D'une manière générale, ils sont 84% à penser que l’utilisation de l’IA pourra améliorer leur productivité. "Ce qui sous-entend que ceux qui n’utilisent pas l’IA vont vite rencontrer un problème par rapport à leurs confrères qui l'utilisent", relève Frédéric Massip, président de 4-Inside. Les aspects jugés les plus utiles étant le gain de temps (par exemple pour rédiger des documents administratifs ou des actes juridiques), la précision des analyses et l'automatisation des tâches.

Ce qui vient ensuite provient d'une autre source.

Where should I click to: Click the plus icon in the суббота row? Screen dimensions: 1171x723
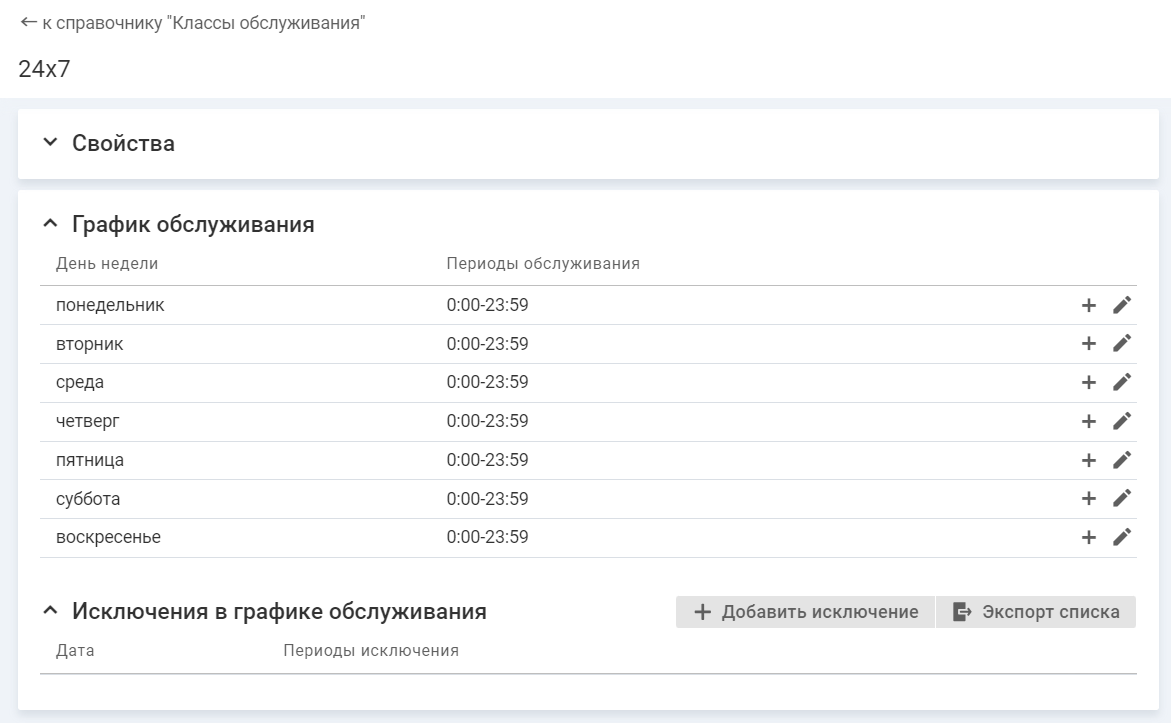(1089, 498)
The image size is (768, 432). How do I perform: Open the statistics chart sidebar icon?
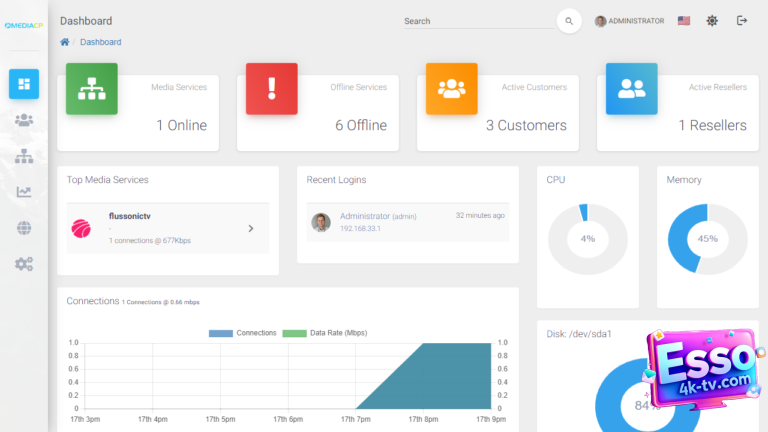point(24,192)
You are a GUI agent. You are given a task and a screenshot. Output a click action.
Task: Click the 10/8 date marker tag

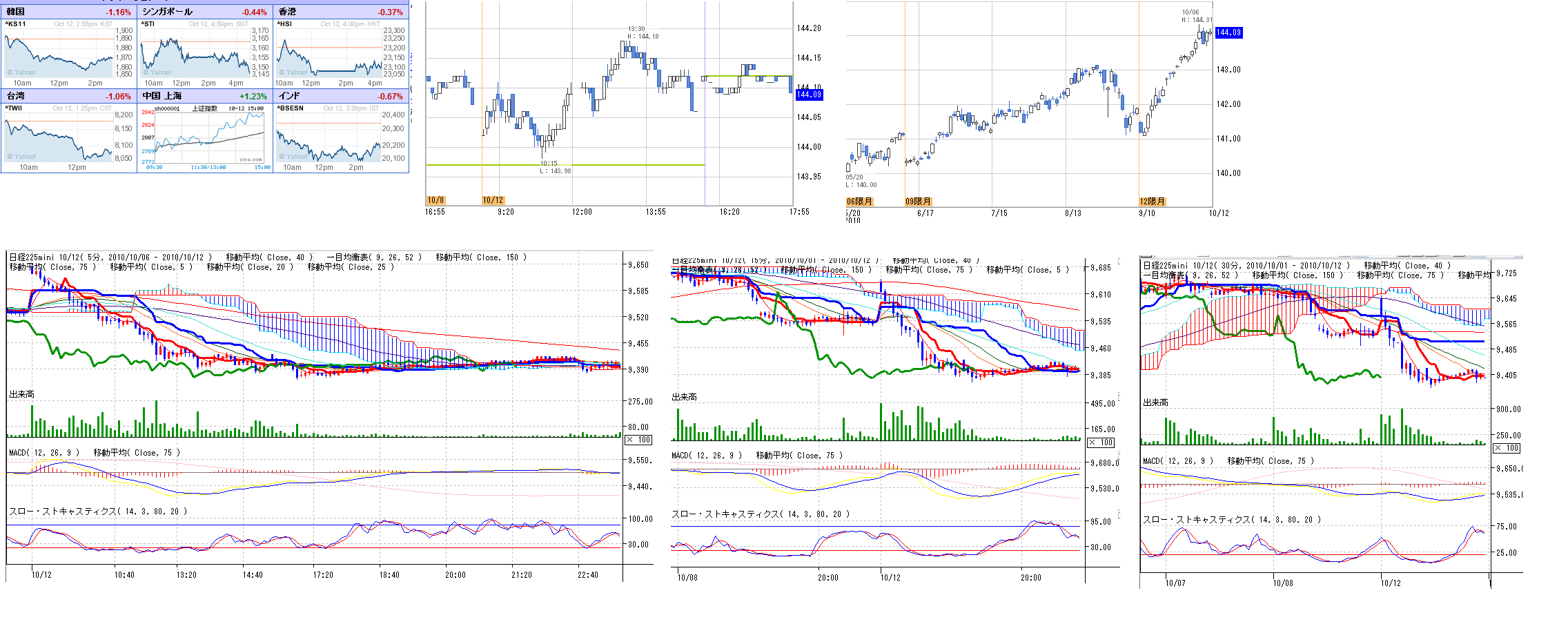point(435,200)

Un gain de temps, vraiment ?
Dans tous les cas, la profession est invitée par Bruno Georges, directeur R&D innovation chez Oteis Lab et directeur développement grands projets chez Oteis, à "mettre de la valeur ajoutée dans son travail", sans quoi ChatGPT et consorts risquent de prendre leur relève sans trop de difficultés. Des inquiétudes se font aussi jour sur le recours abusif de l'IA par les étudiants - donc les professionnels de demain -, qui risquent de sacrifier sur l'autel de la facilité l'apprentissage des connaissances et savoir-faire indispensables pour analyser, réfléchir, lire, écrire, calculer.
Nathalie Tchang, présidente de Tribu Énergie, met en garde sur le fossé qui pourrait alors se creuser entre "une génération d’ingénieurs qui saura réfléchir et une autre qui ne le saura pas". Quitte à passer pour des imposteurs ? Une solution consisterait alors à revoir le système d'évaluation en vigueur dans les écoles, et rapidement...

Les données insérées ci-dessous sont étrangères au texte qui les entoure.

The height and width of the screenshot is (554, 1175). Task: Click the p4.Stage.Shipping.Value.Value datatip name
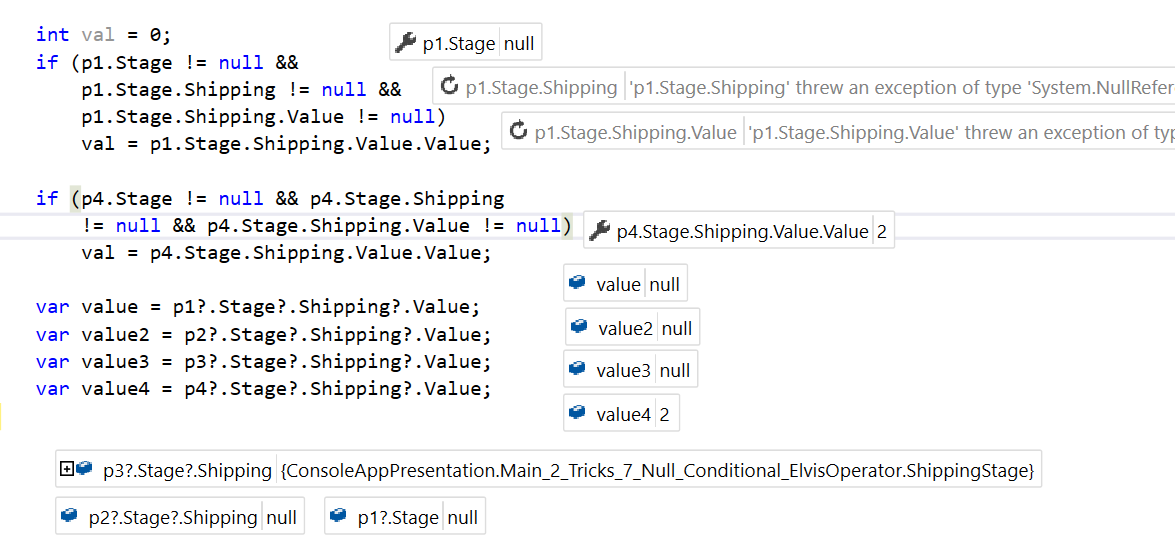(742, 232)
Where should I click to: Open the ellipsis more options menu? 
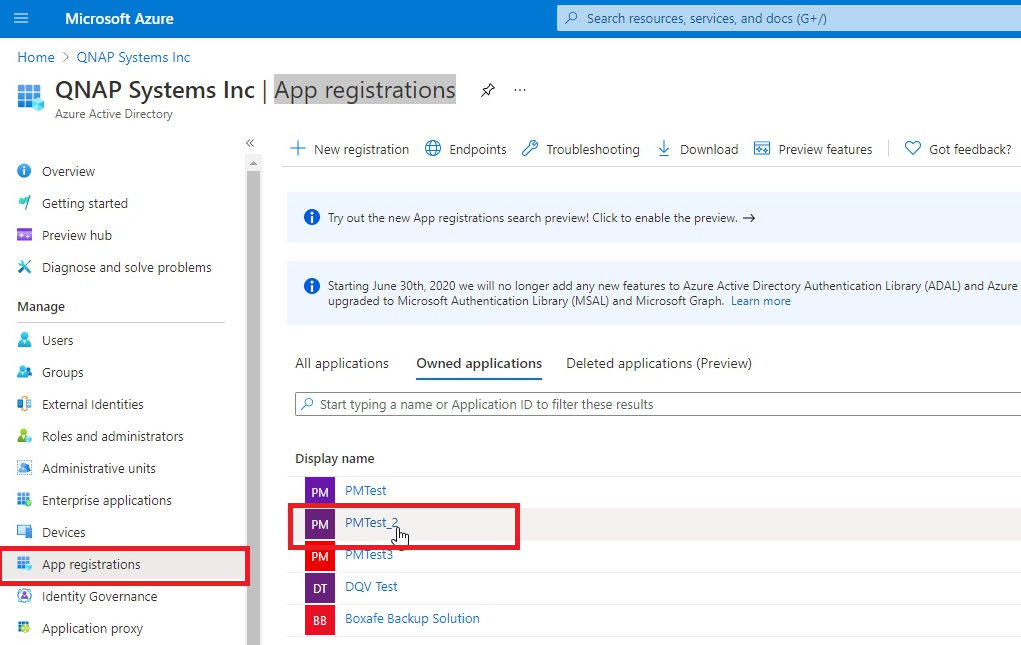click(519, 90)
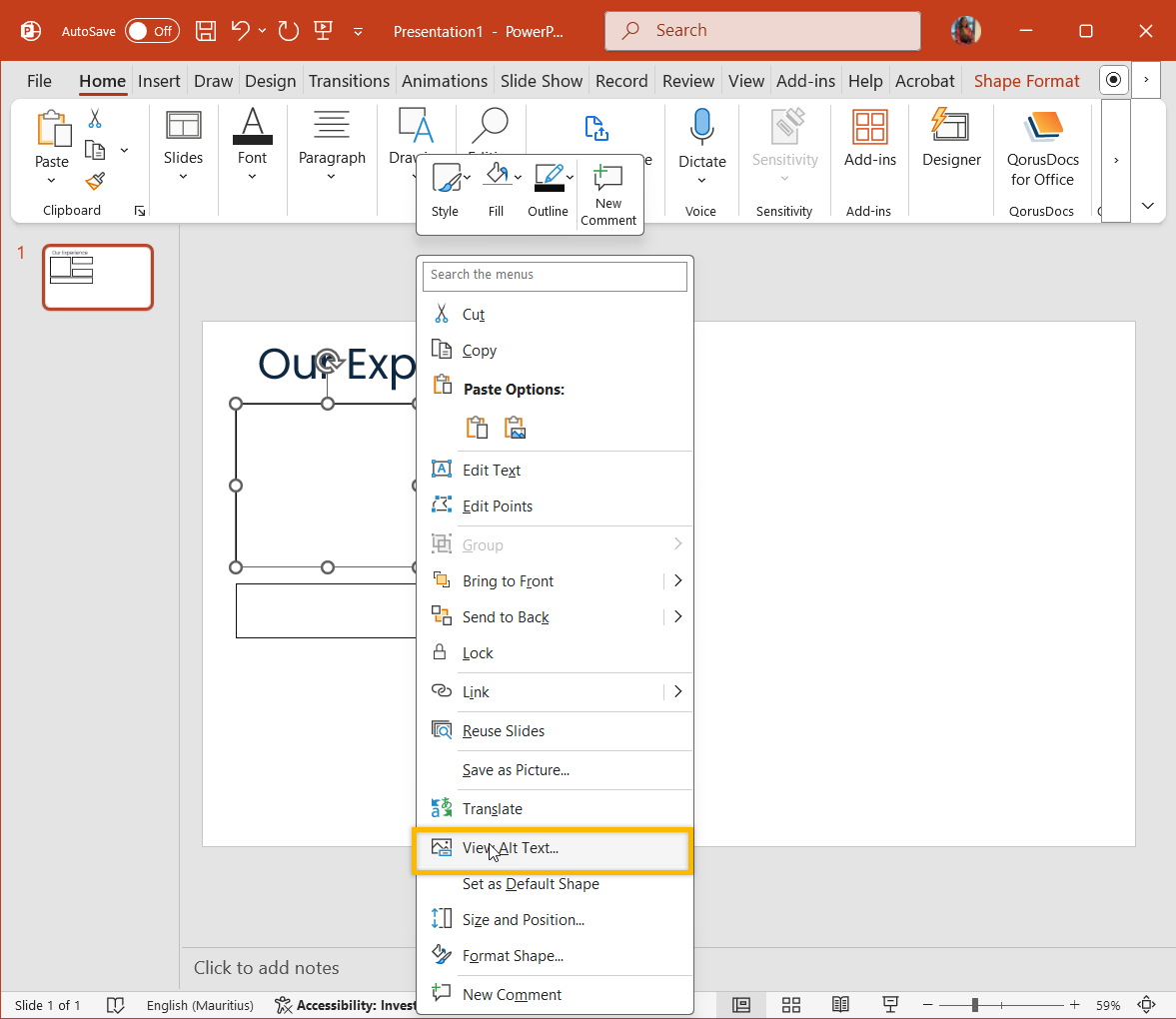Click the Search the menus field
1176x1019 pixels.
coord(556,275)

Ceux qui n’utilisent pas l’IA vont vite rencontrer un problème par rapport à leurs confrères qui l'utilisent.
Pour certains participants, l'IA doit simplement être perçue comme un nouvel outil qu’il faut s’approprier, et les professionnels comme les étudiants auraient tort de ne pas s’en servir. D'autres pointent le manque de fiabilité de l'outil, borné à générer des réponses calquées sur une base de données préalablement ingérée.
Plus d'un souligne l'impérieux besoin de vérifier toute réponse fournie par l'IA, et remet en question du même coup le gain de temps qu'elle est censée apporter : est-on vraiment plus efficace s'il faut systématiquement repasser derrière elle pour s'assurer qu'elle n'est pas en proie à une de ses fameuses "hallucinations" ?
Impact carbone "catastrophique"
Les experts d'aujourd'hui pourraient donc bien rester les experts de demain, du moins pendant encore un certain temps. Sans oublier les aspects déontologique, juridique et environnemental soulevés par le moindre prompt. Quid des droits d'auteur pour un texte ou une image générée sur la base de données piochées un peu partout sur le Web ?
"Une requête sur ChatGPT a un impact carbone 10 fois plus important qu’une requête sur Google", épingle par ailleurs Philippe Nunes, fondateur d'XPair et directeur d'EnerJ-Meeting. Pour lui, la généralisation de son usage "va être catastrophique" pour la planète.
"L'IA peut être une continuité dans nos métiers"
-Philippe Nunes, fondateur d'XPair et directeur d'EnerJ-Meeting
Mais pour le reste, l’IA faisant ce qu’on lui a appris à faire, elle ne serait ni plus ni moins que de l’automation. Une programmation, un logiciel qui va se servir de sa formidable puissance de calcul pour chercher les réponses les plus probables.
"Il va falloir utiliser cette puissance que nous, nous n’avons pas. L'IA peut être une continuité dans nos métiers, qui, en l'intégrant, pourraient non pas disparaître, mais en tout cas être modifiés", nuance Philippe Nunes. Une profession qui veut en tout cas continuer à fédérer, puisque 78% des adhérents d’Ico ont fait part, à l'issue de cette assemblée générale, de leur souhait de recruter de nouveaux membres.